To account for the possibility of unidentified Lynch syndrome subjects in our CRC case set, 32 tumors with molecular marker combinations of MSI-high and BRAF-mutation–negative status (with any CIMP and any KRAS mutation status) were excluded in secondary analyses. The resulting survival curves and risk estimates were not statistically significantly different from the primary analyses presented (data not shown).

Discussion

In this prospective cohort study of older women, we found that age at diagnosis, year of diagnosis, anatomic subsite, and histologic grade were statistically significantly associated with some, but not all, molecularly defined CRC subtypes characterized by independent and/or integrated analyses of MSI, CIMP, BRAF mutation, and KRAS mutation status. MSI phenotype, and, to a lesser degree, KRAS mutation status, also appeared to predict CRC mortality, although CIMP, BRAF mutation, and traditional, serrated, or alternate pathway designation were not clearly associated with post-CRC survival. These data add to the relative paucity of population-based CRC molecular marker studies and, to our knowledge, represent the first report of clinicopathologic factors and survival outcomes associated with the integrated pathway model recently proposed by Leggett and Whitehall.11

Single molecular markers, including MSI, CIMP, BRAF, KRAS, TP53, and deletion of chromosome 18q, have all been investigated to varying extents as CRC prognostic indicators. MSI status has been evaluated as a potential prognostic indicator in >30 studies to date, with pooled analyses demonstrating a 35%–40% survival benefit for MSI-high vs MSI-low/MSS tumors.40,41 Among IWHS subjects, MSI-high tumors were observed in 26% of cases (consistent with the established associations between MSI and older age and/or female sex33,4244) and were associated with a 46% lower CRC mortality risk than MSS tumors, in keeping with the published pooled analyses. CIMP status has also been investigated as a CRC prognostic marker in a number of earlier studies,5,8,14,4549 with mixed results.
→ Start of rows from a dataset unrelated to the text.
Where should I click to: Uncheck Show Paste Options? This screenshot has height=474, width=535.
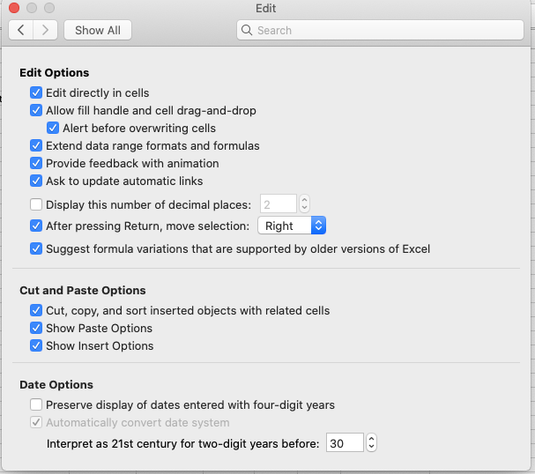coord(36,328)
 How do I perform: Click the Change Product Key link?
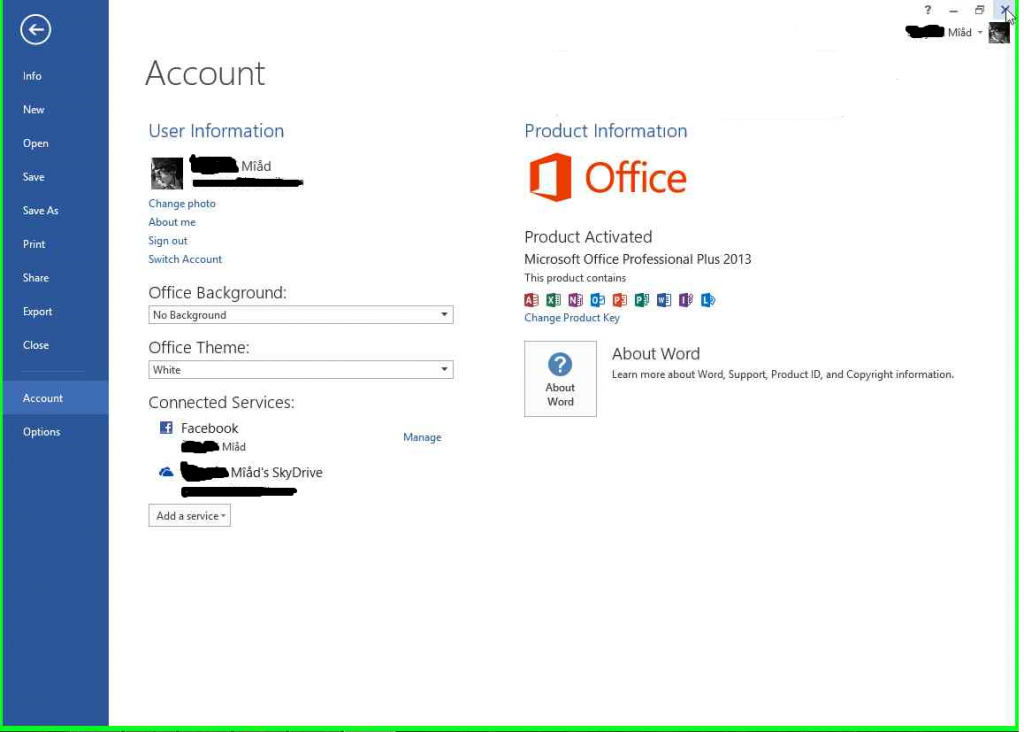(x=572, y=318)
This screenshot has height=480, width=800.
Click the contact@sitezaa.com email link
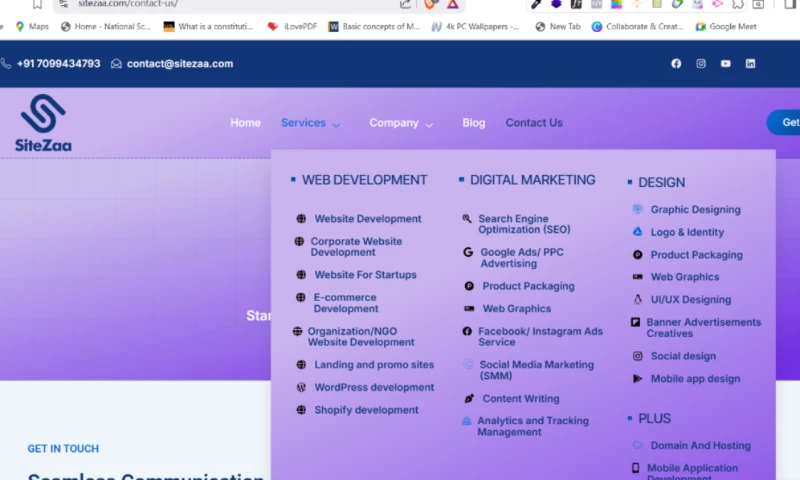180,64
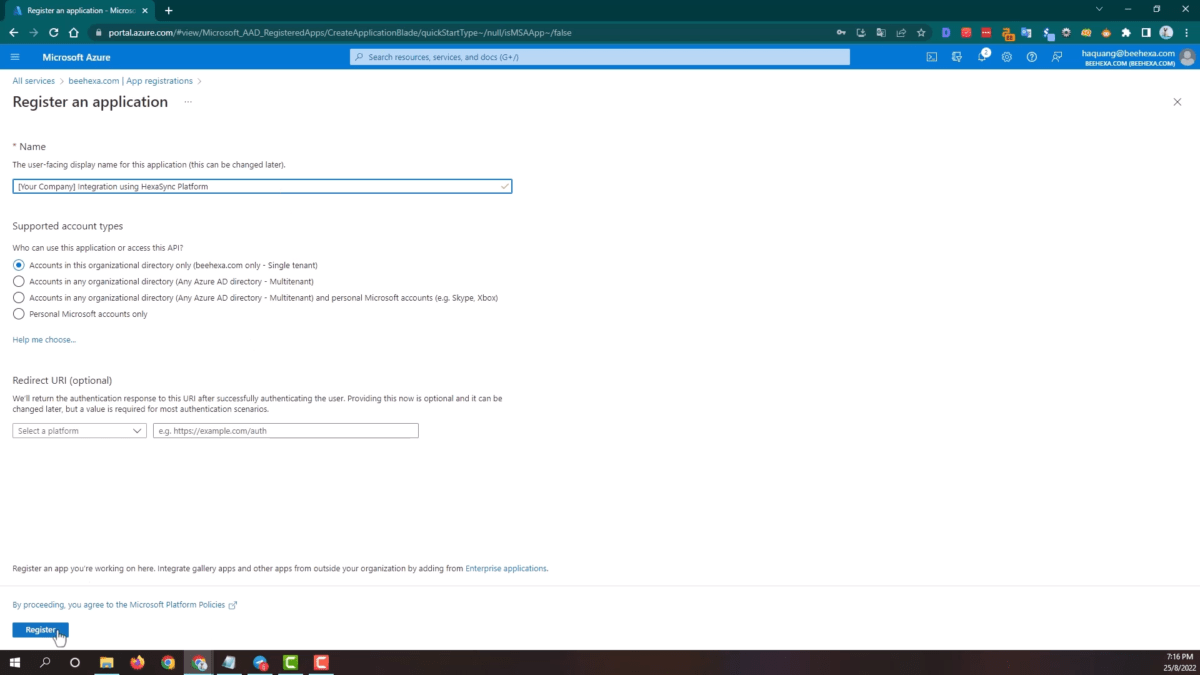This screenshot has height=675, width=1200.
Task: Open the Select a platform dropdown
Action: pyautogui.click(x=78, y=430)
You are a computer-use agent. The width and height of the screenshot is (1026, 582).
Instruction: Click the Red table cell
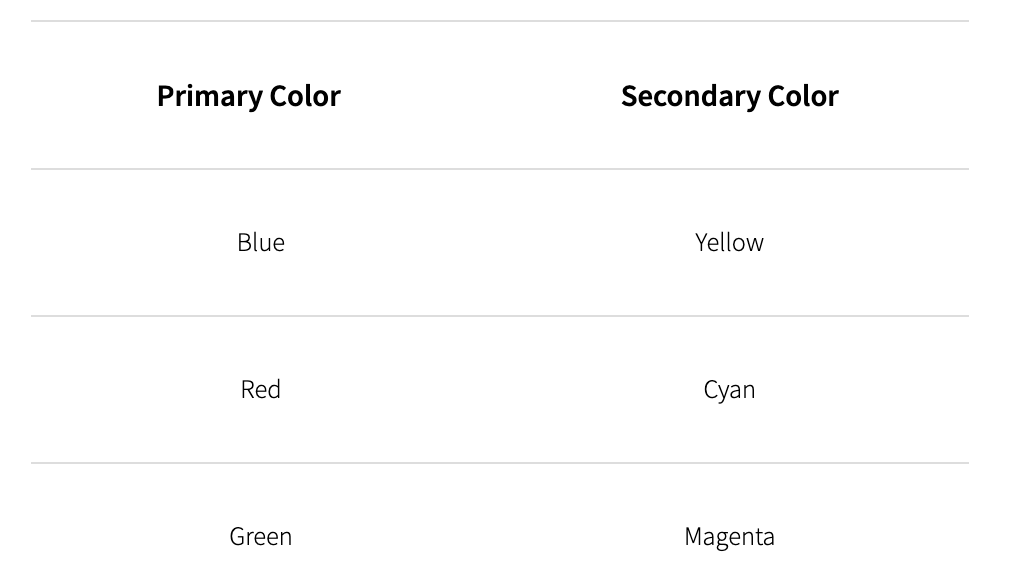pos(261,389)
In our cohort of older women, the prevalence of CIMP-high and CIMP-low tumors was relatively high (because CIMP status is also known to be positively associated with older age at diagnosis and female sex50), but no apparent advantage was observed with respect to CRC-specific mortality for CIMP-high, CIMP-low, or CIMP-negative cases. Discrepant CIMP-associated mortality risks across studies might be attributable to multiple factors, including differences in subject characteristics (eg, age, sex, and race/ethnicity), environmental exposures, analytic methods, marker panels, and type/extent of chemotherapy exposure, among others.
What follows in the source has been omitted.